Saint Mark Preaching in Alexandria is an oil painting by the Italian Renaissance artists Gentile and Giovanni Bellini, dated to 1504–1507 and held in the Pinacoteca di Brera, in Milan.
The cycle of paintings with stories of the life of Saint Mark was completed around 60 years later by Giorgione and Tintoretto, and is today housed in the Pinacoteca di Brera and the Accademia in Venice.
This painting combines two distinct moments in time, one ancient and one contemporary to Bellini's life, as well as three different places, Alexandria, Venice, and a mountainous landscape in the background.
The Scuola Grande di San Marco was reconstructed after a massive fire took a hit on the old structure on 31 March 1485 toward the end of the fifteenth century.
The large-scale oil painting depicts a massive stage in the center of the main city and the pavement appears to be created of large square red brick stones.
Behind the stage are three tall blue domed temples along with minaret-like towers and big square light colored houses, along the side as well.

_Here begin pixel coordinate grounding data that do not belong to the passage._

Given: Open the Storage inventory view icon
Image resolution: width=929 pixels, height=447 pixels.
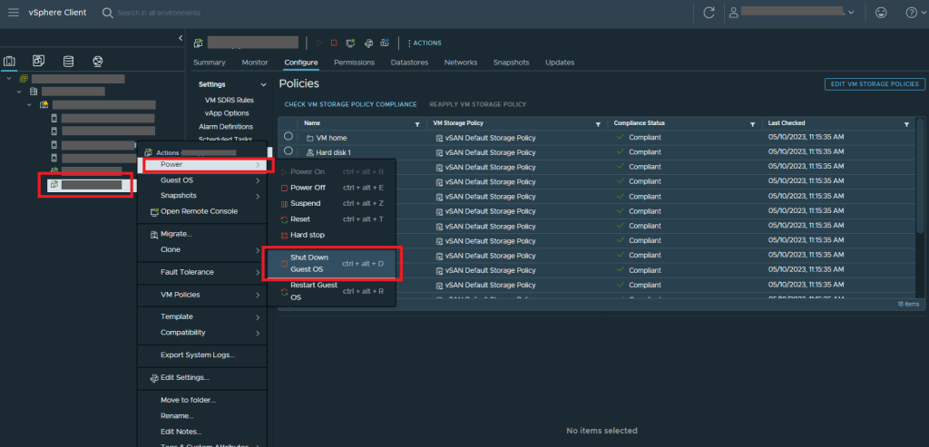Looking at the screenshot, I should [68, 62].
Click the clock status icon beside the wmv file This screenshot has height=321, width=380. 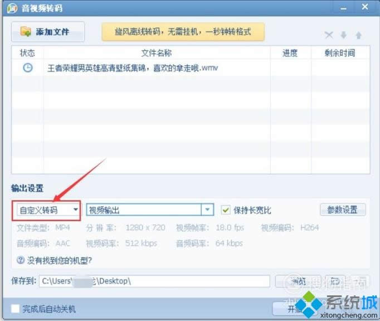[x=27, y=68]
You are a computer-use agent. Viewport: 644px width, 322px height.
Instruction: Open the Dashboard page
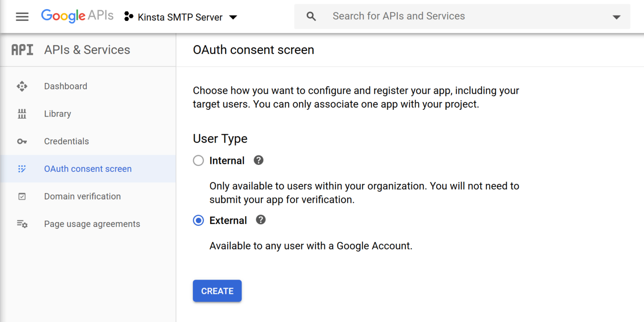(65, 86)
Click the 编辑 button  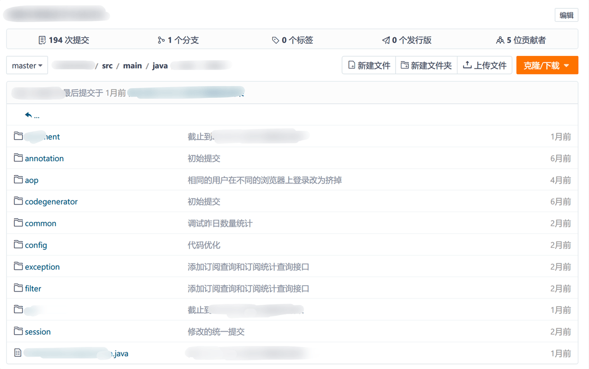click(x=566, y=15)
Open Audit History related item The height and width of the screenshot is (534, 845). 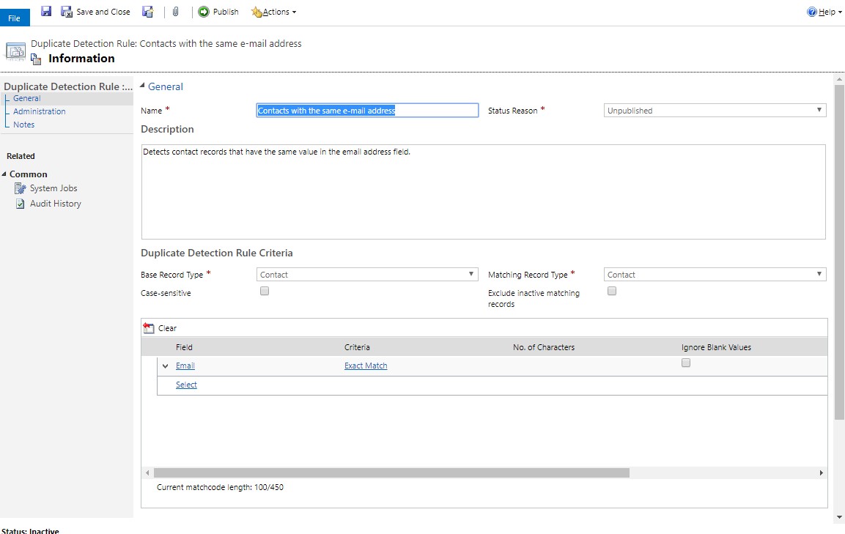[x=55, y=204]
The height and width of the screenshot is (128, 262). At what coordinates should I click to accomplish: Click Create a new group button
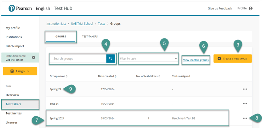[x=232, y=59]
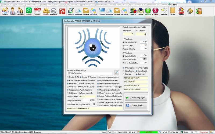This screenshot has width=215, height=134.
Task: Select the Mostrar CNPJ option
Action: (x=68, y=77)
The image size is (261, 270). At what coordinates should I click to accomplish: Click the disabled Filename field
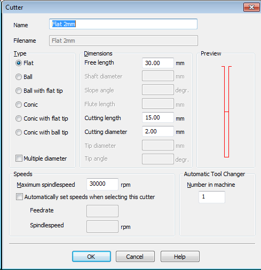[123, 41]
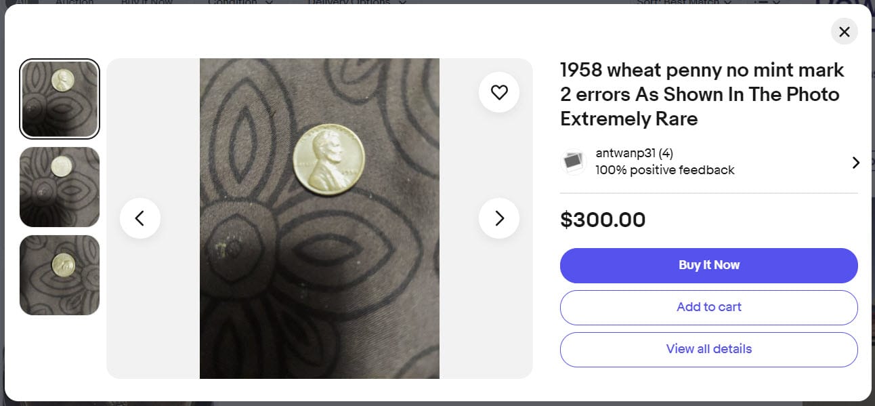Click the 100% positive feedback text
The height and width of the screenshot is (406, 875).
pyautogui.click(x=664, y=170)
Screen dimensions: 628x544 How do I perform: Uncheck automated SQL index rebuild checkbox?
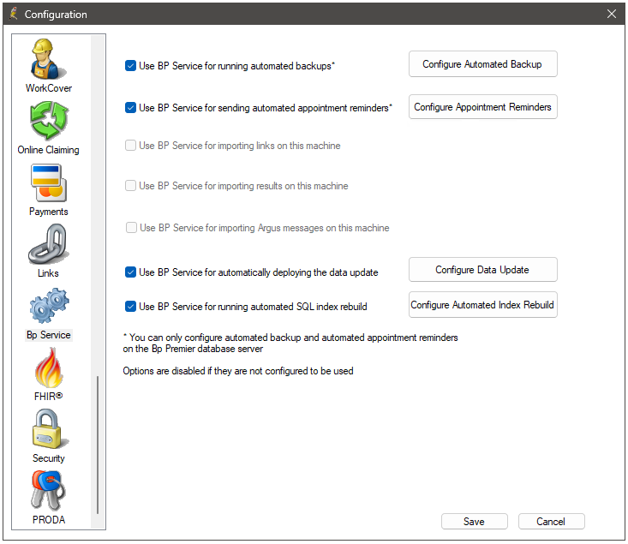coord(130,307)
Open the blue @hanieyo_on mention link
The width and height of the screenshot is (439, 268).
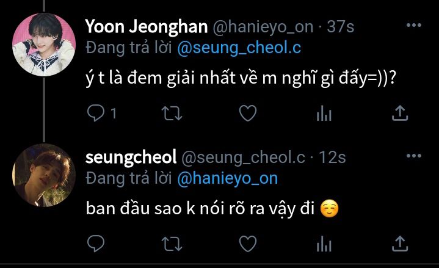tap(227, 178)
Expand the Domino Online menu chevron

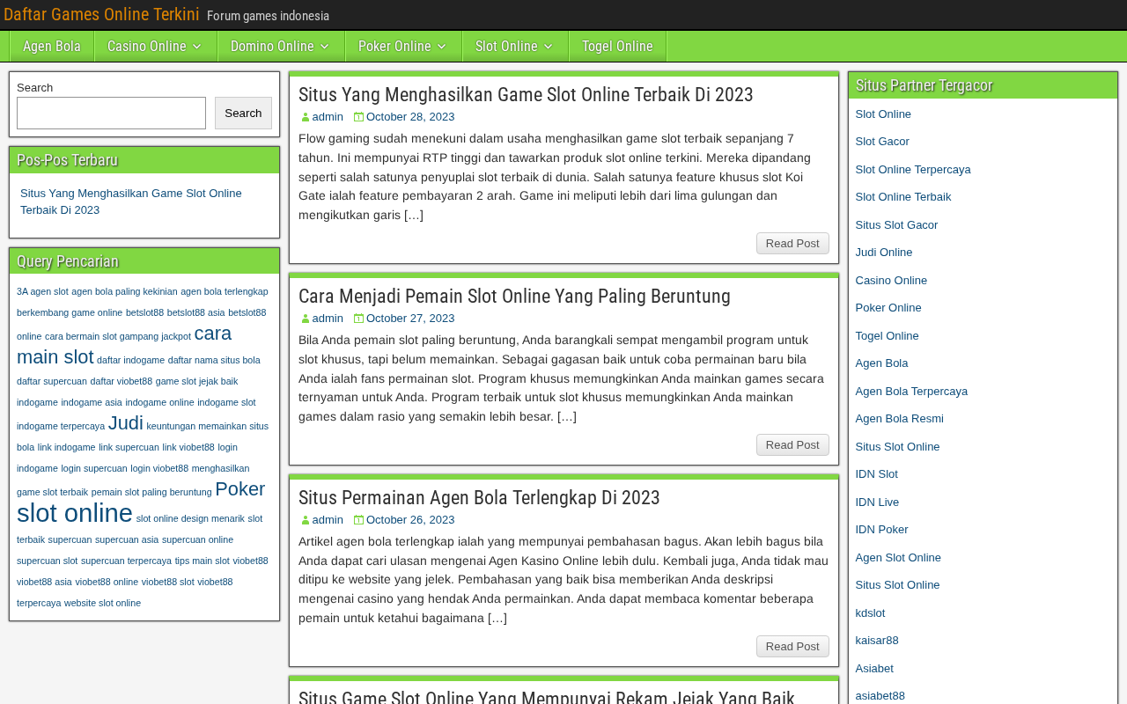tap(325, 46)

The men are shown wearing caftans, frocks, cloaks, turbans, and immense hats, while the women are dressed in white from head to ankle-length veils.
The attribution of the different pieces of the work to every artisan is as yet a matter of discussion among researchers; in any case, the most generally held view allots Gentile the meaning of the primary lines of the scene, where components of Venetian engineering are superimposed on structures of unmistakably Mediterranean and Oriental inference.
With its structure of round curves, its marble-shaded façade adornments, and glossy vault covers, it reviews a portion of the primary qualities of early Byzantine holy places.
[3] The most generally held view allots Gentile the meaning of the primary lines of the scene, where components of Venetian engineering are superimposed on structures of unmistakably Mediterranean and Oriental inference.
[5] Gentile was an equipped and fastidious painter and ran the Bellini family workshop, yet he was eclipsed by his more skilled and imaginative sibling Giovanni.